WHAT THE EXERCISE ASKS:
Copy the lines below that contain "computer".

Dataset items
[Start of Attachment]

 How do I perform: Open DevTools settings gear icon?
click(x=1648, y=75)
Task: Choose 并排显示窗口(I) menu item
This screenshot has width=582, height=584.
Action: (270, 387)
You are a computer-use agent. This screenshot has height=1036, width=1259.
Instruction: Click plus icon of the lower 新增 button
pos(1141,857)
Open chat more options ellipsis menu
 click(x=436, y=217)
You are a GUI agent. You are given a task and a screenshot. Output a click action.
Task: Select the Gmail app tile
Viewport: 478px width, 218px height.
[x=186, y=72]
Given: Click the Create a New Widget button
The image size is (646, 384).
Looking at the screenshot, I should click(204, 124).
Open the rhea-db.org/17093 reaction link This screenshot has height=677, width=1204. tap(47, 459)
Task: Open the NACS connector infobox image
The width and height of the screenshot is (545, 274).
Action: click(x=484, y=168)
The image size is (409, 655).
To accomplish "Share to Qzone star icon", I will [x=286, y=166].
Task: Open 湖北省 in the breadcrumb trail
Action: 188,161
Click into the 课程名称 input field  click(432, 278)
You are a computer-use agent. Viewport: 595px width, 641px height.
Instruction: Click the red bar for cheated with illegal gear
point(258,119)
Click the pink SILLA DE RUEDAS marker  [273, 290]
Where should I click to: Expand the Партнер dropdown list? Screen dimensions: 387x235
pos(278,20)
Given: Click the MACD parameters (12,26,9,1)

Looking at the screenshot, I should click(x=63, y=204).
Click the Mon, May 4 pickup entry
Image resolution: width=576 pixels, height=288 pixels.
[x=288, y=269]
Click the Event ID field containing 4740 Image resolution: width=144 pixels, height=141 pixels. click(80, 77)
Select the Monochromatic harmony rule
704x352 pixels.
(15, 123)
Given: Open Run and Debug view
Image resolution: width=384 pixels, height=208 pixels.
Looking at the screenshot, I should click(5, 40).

[End of Attachment]

ANSWER BELOW:
You are a computer-use agent. This screenshot has height=1036, width=1259.
You are a computer-use agent. Viewport: 595px width, 641px height.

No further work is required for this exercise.